In Michigan’s contract, Nike agreed to pay $12 million up front as a signing bonus paralleled to the $2 million given to Tennessee. Comparatively, Texas’ new deal they signed with Nike demands that the retailer pay them a $20 million cash bonus. Additionally, Michigan will receive $56.8 million in equipment and apparel while the Vols will only receive $23.7 million.
In 2014, Notre Dame inked a 10-year deal reportedly worth $90 million with Under Armour, the most valuable apparel deal at the time. Two years later, UCLA trounced just that number by signing a 15-year, $280 million deal with the same company.
It’s understandable that Under Armour is willing to shell out more money in their recent deals.

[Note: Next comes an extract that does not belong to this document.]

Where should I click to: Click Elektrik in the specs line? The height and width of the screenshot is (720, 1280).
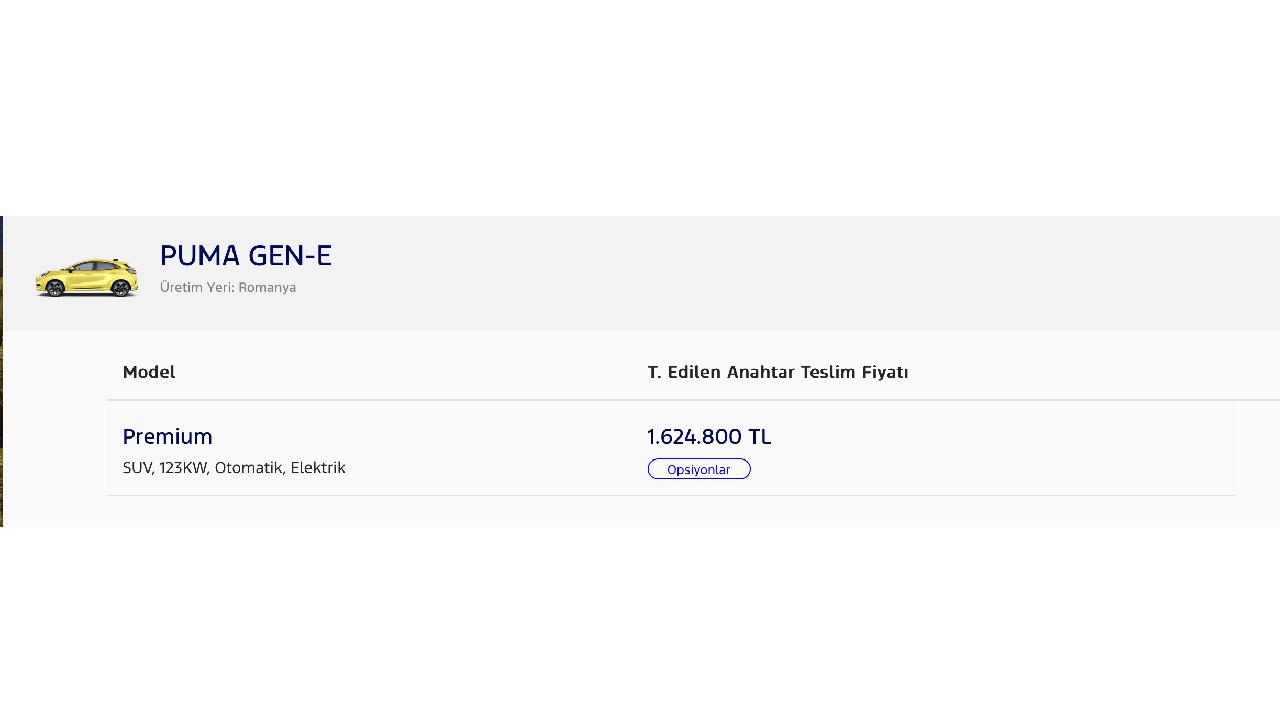point(318,468)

Both UA and Adidas are trying to gain a larger share of the market that has been largely dominated by Nike, who did over $13 billion of revenue in North America alone. However Nike had 50% of the top 20 largest contracts in the NCAA during the previous fiscal year.
With the increase in revenue among athletic departments from expanding TV deals, there has been a significant amount of inflated value placed into apparel and shoe contracts in college athletics. And although Tennessee will be among the top programs this year among revenue, their number is magnified by their signing bonus. Next year, the Vols will be in the 18-23 range.
But for a program that ranked ninth last year in total revenue made according to USA Today and thirteenth in intrinsic value by Wall Street Journal, it’s worth wondering how much more the Vols could have negotiated for.